[Collected data entries]:
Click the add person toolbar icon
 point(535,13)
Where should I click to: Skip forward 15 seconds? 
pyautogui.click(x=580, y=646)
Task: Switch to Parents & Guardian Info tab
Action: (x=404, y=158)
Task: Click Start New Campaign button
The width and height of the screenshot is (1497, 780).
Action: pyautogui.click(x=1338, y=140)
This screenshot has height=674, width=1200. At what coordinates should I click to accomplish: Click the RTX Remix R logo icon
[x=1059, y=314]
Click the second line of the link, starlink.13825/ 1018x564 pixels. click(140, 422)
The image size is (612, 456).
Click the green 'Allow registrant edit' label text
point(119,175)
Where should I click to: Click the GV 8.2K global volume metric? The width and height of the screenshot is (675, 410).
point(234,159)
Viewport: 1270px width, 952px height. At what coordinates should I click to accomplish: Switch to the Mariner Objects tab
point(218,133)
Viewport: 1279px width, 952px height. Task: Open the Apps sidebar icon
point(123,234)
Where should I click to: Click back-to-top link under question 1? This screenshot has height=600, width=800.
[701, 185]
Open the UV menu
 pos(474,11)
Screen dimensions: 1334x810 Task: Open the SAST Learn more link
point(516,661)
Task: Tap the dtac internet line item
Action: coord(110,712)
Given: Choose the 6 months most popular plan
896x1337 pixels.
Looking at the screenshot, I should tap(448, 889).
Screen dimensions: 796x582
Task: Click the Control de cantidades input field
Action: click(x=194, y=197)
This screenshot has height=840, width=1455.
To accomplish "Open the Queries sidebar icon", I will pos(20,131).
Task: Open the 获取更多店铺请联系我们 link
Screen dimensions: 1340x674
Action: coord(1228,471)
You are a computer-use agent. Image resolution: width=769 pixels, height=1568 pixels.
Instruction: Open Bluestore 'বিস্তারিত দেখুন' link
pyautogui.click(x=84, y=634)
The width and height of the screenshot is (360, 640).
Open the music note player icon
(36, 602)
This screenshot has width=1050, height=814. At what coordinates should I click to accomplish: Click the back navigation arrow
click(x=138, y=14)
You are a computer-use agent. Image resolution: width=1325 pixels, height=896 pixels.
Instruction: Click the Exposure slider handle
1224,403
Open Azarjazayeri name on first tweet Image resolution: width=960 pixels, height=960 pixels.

[Problem details]:
Rewrite the listing above so that each occurrence of "Where should I click to" becomes "Where do I click to", and leave every other part of it unchanged.

[Task result]:
Click the add person toolbar icon
 point(535,13)
Where do I click to: Skip forward 15 seconds? 
pyautogui.click(x=580, y=646)
Task: Switch to Parents & Guardian Info tab
Action: (x=404, y=158)
Task: Click Start New Campaign button
The width and height of the screenshot is (1497, 780).
Action: pyautogui.click(x=1338, y=140)
This screenshot has height=674, width=1200. At what coordinates should I click to accomplish: Click the RTX Remix R logo icon
[x=1059, y=314]
Click the second line of the link, starlink.13825/ 1018x564 pixels. click(140, 422)
The image size is (612, 456).
Click the green 'Allow registrant edit' label text
point(119,175)
Where do I click to: Click the GV 8.2K global volume metric? The width and height of the screenshot is (675, 410).
point(234,159)
Viewport: 1270px width, 952px height. At what coordinates should I click to accomplish: Switch to the Mariner Objects tab
point(218,133)
Viewport: 1279px width, 952px height. Task: Open the Apps sidebar icon
point(123,234)
Where do I click to: Click back-to-top link under question 1? This screenshot has height=600, width=800.
[701, 185]
Open the UV menu
 pos(474,11)
Screen dimensions: 1334x810 Task: Open the SAST Learn more link
point(516,661)
Task: Tap the dtac internet line item
Action: coord(110,712)
Given: Choose the 6 months most popular plan
896x1337 pixels.
Looking at the screenshot, I should tap(448, 889).
Screen dimensions: 796x582
Task: Click the Control de cantidades input field
Action: click(x=194, y=197)
This screenshot has height=840, width=1455.
To accomplish "Open the Queries sidebar icon", I will pos(20,131).
Task: Open the 获取更多店铺请联系我们 link
Screen dimensions: 1340x674
Action: coord(1228,471)
You are a computer-use agent. Image resolution: width=769 pixels, height=1568 pixels.
Instruction: Open Bluestore 'বিস্তারিত দেখুন' link
pyautogui.click(x=84, y=634)
The width and height of the screenshot is (360, 640).
Open the music note player icon
(36, 602)
This screenshot has width=1050, height=814. At what coordinates should I click to accomplish: Click the back navigation arrow
click(x=138, y=14)
You are a computer-use agent. Image resolution: width=1325 pixels, height=896 pixels.
Instruction: Click the Exposure slider handle
1224,403
Open Azarjazayeri name on first tweet Image resolution: width=960 pixels, height=960 pixels.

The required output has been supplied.